I admit that your and Prof. Boettke's position is likely more subtle (well, yours at least). However, I also believe it's a slippery slope regardless. For this reason, I find nothing wrong with Prof. Salerno's position of advocating less-conventional career paths for would-be Austrian theorists and Prof. Boettke's criticism of it unfair and unjustified.

"Joe actually has the gall to cite Hans Hoppe's unpublished comment from the MPS meetings on Lavoie where Hoppe actually suggests that Lavoie's paper must have been written when he was on drugs. That is supposed to be an argument of professional quality to counter punkism! "

To set the record straight, Hoppe's paper has been published on his own site:
Now everyone can read the paper and check for oneself, not only the LSD comment but all the actual arguments presented.

"In particular, I believe the paper identifies counterproductive attitudes peculiar to proponents of a heterodox intellectual movement. Such attitudes are always liable to recur and must be vigilantly guarded against because they are likely to impede the movement's further progress, if not threaten its very survival."

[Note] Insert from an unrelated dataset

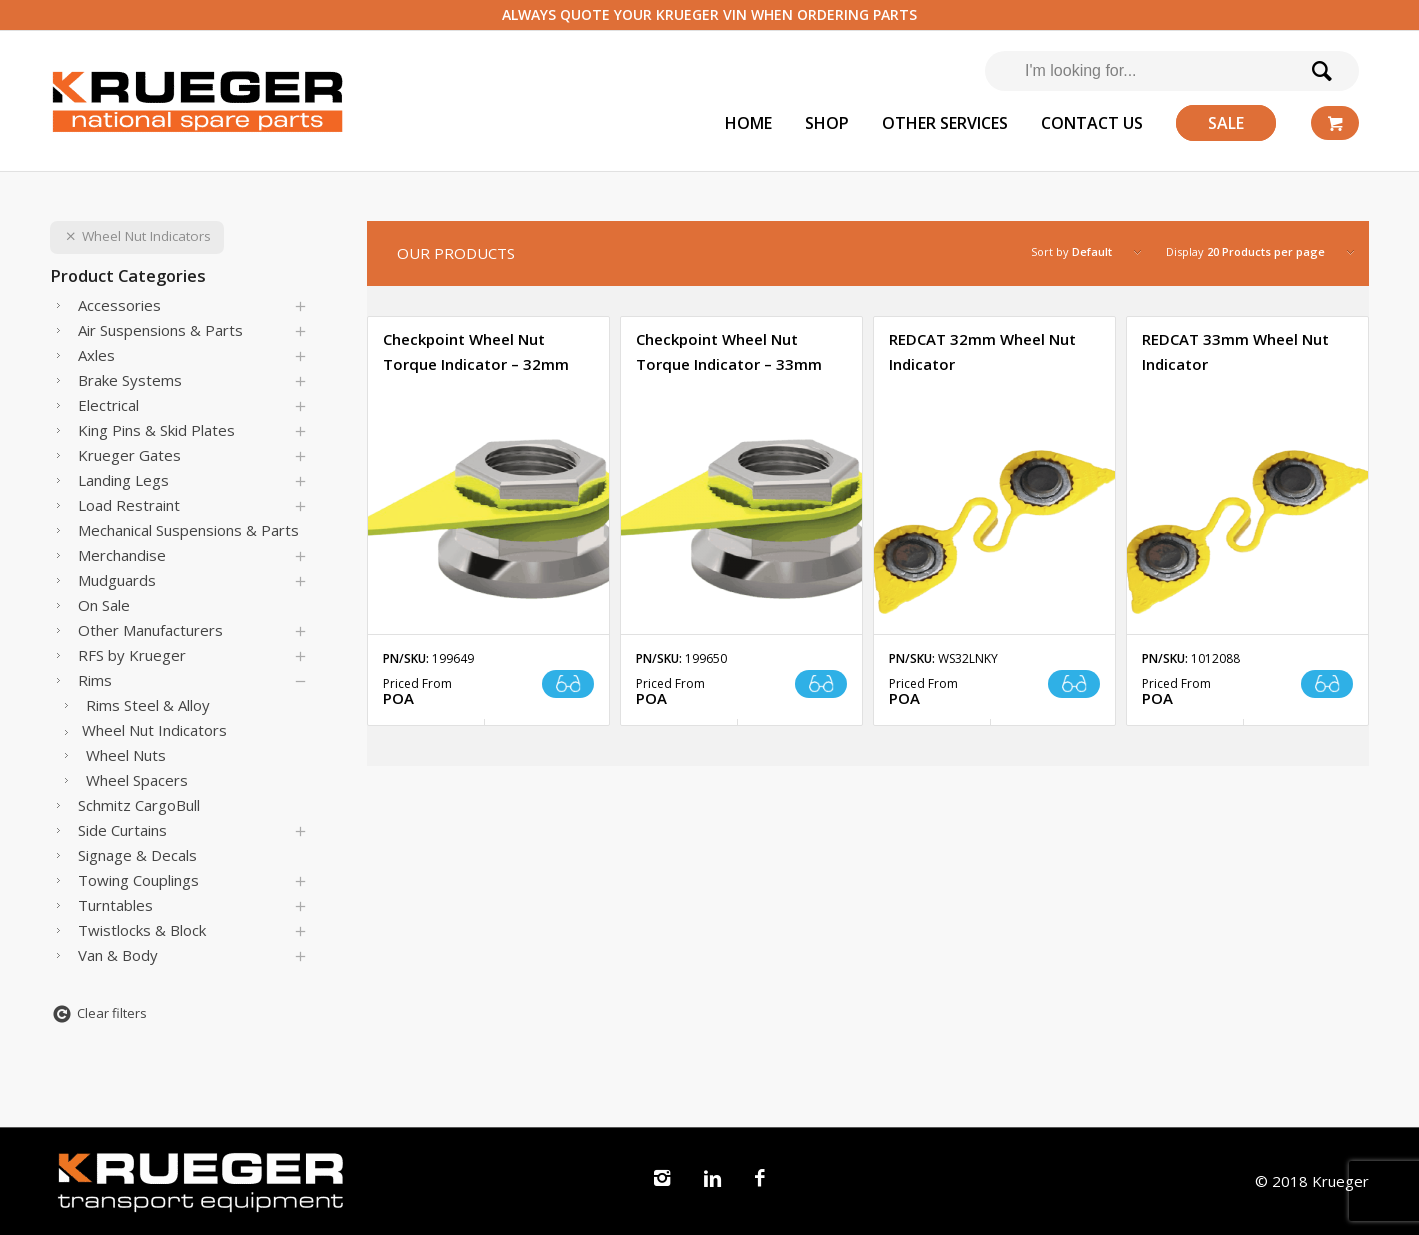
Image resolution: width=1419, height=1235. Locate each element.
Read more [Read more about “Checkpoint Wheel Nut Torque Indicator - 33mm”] (821, 684)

Notice that Salerno shows no concern here for the truth -- what is vital is that heretics be stopped from deviating from Rothbardian dogma in order to protect the "movement".

Why even use the term “Austrian” anymore? I mean that as a serious question. I’m not sure there is much left of the school that hasn’t been assimilated into mainstream thinking. By Pete’s own admission the only thing left to distinguish Austrianism is its emphasis on knowledge and entrepreneurship. But is adherence to a specific intellectual tradition necessary to promote those ideas? I mean this with no disrespect for established economists self-identified as Austrians, but I think squabbles such as these just go to show that the Austrian school, as a freestanding paradigm, is effectively dead.

Speaking as an attendee of Mises University and the NYU Colloquium on Market Processes, I know many young scholars, myself included, have found it very difficult to even deviate from the intellectual tradition tied to the term. We become trapped- wary of exploring the ideas of other economists for fear of having our established views challenged while at the same time eager to get away from what we have begun to perceive as an outdated set of beliefs. In an earlier post, Pete said that he would abandon the term if it stopped being useful. I’m left wondering if that time has come.